How

Contemplation of nature is akin to a meditative practice done in association with the natural environment. It involves three steps: soft gaze, disinterestedness and sympathetic attention.

Soft gaze: One chooses a view to observe; this could be a landscape, water body, agricultural field, garden or a hedge. If there is no access to outdoor nature, one can choose to contemplate on a potted plant, flowers/leaves/stone/ sea shells etc. indoors. Gently focus attention on the view or the object. The eyes can blink as naturally as they do. If one is tired or feels better by closing the eyes briefly, there is no problem. Often thoughts start to rush in as soon as the eyes are closed. If that happens, eyes should be opened as one reminds oneself about contemplating nature. Open eyes help because nature is a multi-sensuous engagement (sight, hear, smell etc.). This is a support even though we are not consciously engaging the senses.

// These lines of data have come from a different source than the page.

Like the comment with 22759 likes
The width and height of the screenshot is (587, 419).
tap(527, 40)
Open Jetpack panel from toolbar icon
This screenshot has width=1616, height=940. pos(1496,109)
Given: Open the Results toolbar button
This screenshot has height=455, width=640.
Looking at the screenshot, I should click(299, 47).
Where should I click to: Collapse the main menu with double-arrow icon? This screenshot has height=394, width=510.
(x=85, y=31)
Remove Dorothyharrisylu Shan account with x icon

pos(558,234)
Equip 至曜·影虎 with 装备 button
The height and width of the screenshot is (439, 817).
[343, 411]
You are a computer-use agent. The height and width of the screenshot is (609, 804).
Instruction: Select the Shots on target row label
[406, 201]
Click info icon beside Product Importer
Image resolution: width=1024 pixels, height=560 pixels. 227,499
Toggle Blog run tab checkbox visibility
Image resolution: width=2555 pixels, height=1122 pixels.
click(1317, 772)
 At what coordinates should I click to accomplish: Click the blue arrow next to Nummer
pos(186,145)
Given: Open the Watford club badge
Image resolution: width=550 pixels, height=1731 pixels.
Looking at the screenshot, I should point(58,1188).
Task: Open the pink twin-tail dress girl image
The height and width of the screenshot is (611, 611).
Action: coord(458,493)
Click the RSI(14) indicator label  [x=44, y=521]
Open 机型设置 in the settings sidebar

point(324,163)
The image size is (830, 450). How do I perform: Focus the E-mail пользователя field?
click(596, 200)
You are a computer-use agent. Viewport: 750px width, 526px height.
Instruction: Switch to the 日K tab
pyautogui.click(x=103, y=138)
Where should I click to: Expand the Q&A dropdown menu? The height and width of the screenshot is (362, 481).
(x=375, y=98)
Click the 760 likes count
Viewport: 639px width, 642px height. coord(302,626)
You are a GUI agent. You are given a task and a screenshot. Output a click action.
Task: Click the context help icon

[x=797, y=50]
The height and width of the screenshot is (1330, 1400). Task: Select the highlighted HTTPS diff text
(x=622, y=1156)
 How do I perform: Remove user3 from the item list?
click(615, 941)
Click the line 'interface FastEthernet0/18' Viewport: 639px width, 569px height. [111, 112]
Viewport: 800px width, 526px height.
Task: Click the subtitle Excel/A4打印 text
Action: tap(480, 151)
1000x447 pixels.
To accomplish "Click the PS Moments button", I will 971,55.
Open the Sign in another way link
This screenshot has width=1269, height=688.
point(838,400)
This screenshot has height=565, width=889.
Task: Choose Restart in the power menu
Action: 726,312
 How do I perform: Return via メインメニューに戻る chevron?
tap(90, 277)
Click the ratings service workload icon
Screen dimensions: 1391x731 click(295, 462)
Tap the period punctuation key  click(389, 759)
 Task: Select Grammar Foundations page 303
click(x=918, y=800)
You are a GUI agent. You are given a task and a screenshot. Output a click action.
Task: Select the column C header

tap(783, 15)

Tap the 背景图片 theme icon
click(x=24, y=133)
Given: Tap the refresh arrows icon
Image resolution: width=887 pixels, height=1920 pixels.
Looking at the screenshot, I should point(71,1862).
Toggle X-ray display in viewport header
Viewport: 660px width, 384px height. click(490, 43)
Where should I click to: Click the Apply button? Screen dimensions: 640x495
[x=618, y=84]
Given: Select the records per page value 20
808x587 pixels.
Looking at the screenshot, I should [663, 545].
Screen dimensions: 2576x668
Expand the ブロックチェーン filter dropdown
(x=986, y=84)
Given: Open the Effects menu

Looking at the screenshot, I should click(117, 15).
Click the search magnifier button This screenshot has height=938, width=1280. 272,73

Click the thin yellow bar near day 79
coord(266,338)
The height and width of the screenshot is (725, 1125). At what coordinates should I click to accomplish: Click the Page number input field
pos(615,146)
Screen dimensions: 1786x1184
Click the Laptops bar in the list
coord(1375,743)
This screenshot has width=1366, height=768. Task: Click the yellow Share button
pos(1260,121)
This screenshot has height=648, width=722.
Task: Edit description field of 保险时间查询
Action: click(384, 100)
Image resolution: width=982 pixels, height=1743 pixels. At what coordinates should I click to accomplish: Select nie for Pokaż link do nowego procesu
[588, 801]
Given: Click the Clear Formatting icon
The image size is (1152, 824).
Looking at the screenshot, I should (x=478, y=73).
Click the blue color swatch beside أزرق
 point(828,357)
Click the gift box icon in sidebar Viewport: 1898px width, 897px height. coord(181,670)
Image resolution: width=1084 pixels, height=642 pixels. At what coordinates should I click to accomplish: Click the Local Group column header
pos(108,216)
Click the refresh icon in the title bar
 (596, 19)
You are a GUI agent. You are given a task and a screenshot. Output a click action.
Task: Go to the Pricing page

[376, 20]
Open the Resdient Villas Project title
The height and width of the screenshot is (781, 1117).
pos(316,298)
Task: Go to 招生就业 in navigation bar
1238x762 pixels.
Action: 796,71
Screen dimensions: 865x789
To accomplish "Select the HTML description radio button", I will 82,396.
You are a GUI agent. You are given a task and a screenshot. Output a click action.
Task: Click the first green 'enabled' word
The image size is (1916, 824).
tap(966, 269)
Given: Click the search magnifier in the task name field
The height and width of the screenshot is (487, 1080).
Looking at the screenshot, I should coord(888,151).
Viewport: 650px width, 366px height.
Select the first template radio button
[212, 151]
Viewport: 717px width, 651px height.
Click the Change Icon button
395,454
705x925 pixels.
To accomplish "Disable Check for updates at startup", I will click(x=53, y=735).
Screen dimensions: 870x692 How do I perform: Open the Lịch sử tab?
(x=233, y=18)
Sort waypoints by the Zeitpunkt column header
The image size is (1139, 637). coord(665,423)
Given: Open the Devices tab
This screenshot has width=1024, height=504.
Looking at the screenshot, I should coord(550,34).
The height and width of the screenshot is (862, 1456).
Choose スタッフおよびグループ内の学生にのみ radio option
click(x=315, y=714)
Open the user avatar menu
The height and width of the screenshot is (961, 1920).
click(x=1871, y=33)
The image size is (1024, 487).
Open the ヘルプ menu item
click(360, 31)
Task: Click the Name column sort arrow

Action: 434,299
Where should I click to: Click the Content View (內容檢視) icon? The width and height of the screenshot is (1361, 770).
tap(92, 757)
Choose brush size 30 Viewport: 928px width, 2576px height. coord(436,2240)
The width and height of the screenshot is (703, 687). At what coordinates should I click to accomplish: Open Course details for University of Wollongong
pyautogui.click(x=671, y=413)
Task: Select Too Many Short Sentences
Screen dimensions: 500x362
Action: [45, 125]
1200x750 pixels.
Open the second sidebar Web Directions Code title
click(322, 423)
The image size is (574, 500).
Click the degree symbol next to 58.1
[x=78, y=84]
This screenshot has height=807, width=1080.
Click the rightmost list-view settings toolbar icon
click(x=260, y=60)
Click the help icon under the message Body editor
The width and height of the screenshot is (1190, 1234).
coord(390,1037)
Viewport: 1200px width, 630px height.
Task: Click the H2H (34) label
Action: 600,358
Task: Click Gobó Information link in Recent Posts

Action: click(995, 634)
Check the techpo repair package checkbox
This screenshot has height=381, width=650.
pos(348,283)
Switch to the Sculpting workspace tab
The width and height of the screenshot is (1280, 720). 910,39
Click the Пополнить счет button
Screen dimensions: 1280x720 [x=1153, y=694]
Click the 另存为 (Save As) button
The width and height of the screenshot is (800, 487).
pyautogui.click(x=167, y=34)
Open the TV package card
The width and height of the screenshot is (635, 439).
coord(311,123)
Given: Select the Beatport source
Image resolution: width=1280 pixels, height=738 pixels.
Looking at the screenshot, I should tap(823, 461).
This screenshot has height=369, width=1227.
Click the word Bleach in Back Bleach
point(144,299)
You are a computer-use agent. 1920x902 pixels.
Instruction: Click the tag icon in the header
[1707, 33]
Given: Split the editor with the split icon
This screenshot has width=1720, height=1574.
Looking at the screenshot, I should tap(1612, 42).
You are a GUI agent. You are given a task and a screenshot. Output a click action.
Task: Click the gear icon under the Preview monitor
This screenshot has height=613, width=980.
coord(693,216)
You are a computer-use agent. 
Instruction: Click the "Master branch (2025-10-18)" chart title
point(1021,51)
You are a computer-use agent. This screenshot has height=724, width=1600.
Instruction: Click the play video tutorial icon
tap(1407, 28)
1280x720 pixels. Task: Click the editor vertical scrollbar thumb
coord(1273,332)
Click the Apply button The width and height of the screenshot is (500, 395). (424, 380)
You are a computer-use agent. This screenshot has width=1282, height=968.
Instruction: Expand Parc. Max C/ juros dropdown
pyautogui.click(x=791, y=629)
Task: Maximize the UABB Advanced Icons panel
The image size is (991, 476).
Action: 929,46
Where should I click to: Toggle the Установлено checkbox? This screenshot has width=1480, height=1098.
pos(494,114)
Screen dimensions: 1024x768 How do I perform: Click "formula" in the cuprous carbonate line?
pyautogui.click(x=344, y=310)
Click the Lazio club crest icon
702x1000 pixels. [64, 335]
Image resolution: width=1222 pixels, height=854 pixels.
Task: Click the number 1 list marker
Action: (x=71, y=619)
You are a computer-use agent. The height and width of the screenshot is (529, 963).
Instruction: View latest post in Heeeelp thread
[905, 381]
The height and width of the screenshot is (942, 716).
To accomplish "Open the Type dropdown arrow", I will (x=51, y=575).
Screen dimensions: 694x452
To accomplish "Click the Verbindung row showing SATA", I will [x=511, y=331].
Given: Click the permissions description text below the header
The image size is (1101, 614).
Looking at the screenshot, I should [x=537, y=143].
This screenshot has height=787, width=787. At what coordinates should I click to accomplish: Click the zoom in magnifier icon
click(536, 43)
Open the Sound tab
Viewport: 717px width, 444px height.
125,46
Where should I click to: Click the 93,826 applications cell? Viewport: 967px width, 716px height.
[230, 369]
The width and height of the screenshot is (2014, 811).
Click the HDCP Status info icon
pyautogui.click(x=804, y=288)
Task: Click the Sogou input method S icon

Disinterestedness is about distance from the subject’s own needs, desires, concerns and outcomes in the process of contemplation. To put it more classically, this element in the practice is ‘transcendental’. How it is practiced is that though we are fully aware of our presence and that of the view or the object yet one is not exercising the mind to find out any details about the view or the object.

Sympathetic attention comes from the well-developed field of love and kindness meditation. This practice, in which one directs compassion and wishes for well-being toward real or imagined others, is designed to create changes in emotion, motivation, and behavior in order to promote positive feelings and kindness towards the self and others. What is required is to just gently remind oneself once that without the elements of nature survival would be impossible and continue, remaining disinterested and maintaining a steady soft gaze.

Practice time: The recommended duration is about 30 minutes. Scientific research on the mind-body connection has pointed out that after about 22 minutes of a restful mind, a much deeper physiological relaxation starts to take place. This finding has ushered a relaxation revolution and given rise to several techniques such as Mindfulness Based Stress Reduction (MBSR).